§ **Exercise prompt**
From the entries below, return only the lines starting at the one that contains "Instruction: Click the orange" and ending at the one that contains "You are a computer-use agent. Viewport: 900px", exactly as they stand.

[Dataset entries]
══════════════════════════════
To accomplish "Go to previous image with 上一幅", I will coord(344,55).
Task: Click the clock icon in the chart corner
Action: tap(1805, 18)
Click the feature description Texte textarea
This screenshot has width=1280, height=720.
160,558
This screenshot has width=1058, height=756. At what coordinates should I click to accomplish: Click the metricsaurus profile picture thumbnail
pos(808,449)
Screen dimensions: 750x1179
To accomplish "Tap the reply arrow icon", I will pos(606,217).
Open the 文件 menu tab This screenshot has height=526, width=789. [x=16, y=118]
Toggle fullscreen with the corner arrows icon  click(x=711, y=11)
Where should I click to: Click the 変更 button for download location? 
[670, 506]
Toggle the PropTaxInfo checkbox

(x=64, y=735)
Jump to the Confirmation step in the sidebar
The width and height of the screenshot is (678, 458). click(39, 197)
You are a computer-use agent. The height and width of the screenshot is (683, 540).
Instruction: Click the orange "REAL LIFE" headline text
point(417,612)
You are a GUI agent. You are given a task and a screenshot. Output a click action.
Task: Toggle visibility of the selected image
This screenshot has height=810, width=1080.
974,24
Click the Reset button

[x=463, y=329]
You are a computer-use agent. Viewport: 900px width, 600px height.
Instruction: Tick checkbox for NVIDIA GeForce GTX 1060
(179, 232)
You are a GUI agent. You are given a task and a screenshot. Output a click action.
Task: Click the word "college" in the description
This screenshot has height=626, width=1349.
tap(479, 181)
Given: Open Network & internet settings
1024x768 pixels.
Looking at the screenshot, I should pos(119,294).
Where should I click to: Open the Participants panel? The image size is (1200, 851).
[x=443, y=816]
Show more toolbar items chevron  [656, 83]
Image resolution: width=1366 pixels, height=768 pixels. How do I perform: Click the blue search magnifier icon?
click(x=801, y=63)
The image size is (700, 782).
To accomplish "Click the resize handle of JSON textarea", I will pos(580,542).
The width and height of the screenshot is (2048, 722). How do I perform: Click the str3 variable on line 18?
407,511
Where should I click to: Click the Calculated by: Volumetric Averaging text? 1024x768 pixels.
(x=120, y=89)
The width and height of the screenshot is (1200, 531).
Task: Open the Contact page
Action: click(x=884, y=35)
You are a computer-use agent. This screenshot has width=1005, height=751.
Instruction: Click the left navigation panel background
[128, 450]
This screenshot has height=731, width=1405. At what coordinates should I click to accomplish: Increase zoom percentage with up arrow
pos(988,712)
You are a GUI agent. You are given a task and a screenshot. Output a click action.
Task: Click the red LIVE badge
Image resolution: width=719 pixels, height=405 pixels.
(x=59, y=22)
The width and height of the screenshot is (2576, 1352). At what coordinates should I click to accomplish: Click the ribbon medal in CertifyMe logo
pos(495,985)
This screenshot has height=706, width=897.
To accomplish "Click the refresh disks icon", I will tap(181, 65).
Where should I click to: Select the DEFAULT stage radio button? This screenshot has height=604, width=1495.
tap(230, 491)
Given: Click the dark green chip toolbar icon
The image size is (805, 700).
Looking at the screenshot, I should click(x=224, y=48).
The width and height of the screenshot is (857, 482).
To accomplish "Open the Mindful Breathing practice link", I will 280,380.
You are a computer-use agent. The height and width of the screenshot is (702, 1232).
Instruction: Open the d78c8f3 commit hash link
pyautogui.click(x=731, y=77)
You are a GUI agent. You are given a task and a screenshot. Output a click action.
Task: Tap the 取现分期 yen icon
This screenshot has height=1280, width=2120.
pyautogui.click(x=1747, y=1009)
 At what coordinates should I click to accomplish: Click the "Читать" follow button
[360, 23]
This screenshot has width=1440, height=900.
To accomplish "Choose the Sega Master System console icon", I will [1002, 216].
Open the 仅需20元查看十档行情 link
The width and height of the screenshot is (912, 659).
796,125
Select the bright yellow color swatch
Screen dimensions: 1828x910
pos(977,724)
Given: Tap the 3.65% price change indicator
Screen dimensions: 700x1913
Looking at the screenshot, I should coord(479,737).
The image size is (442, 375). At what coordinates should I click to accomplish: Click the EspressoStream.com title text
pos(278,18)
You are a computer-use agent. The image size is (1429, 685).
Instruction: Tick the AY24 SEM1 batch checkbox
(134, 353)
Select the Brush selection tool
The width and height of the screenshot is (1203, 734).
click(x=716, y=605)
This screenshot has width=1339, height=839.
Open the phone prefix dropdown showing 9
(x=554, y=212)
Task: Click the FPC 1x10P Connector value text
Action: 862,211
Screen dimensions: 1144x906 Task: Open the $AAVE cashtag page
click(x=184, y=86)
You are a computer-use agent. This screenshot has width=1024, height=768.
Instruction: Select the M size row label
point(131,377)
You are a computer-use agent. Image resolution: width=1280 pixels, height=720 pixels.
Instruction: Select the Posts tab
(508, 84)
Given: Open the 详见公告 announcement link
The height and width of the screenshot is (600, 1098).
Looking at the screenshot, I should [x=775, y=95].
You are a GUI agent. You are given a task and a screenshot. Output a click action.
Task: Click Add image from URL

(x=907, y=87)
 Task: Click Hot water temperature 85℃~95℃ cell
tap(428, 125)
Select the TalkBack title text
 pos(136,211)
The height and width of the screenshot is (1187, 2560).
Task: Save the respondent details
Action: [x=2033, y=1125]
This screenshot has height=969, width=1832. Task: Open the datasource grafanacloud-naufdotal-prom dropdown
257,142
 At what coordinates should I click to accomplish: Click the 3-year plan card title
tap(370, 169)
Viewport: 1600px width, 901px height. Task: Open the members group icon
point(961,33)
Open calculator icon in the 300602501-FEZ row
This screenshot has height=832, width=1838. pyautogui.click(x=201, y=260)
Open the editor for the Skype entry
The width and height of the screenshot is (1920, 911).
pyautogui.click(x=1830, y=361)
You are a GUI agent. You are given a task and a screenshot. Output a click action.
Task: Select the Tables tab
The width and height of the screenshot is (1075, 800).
══════════════════════════════
§ **Problem solution**
Instruction: Click the orange "REAL LIFE" headline text
point(417,612)
You are a GUI agent. You are given a task and a screenshot. Output a click action.
Task: Toggle visibility of the selected image
This screenshot has height=810, width=1080.
974,24
Click the Reset button

[x=463, y=329]
You are a computer-use agent. Viewport: 900px width, 600px height.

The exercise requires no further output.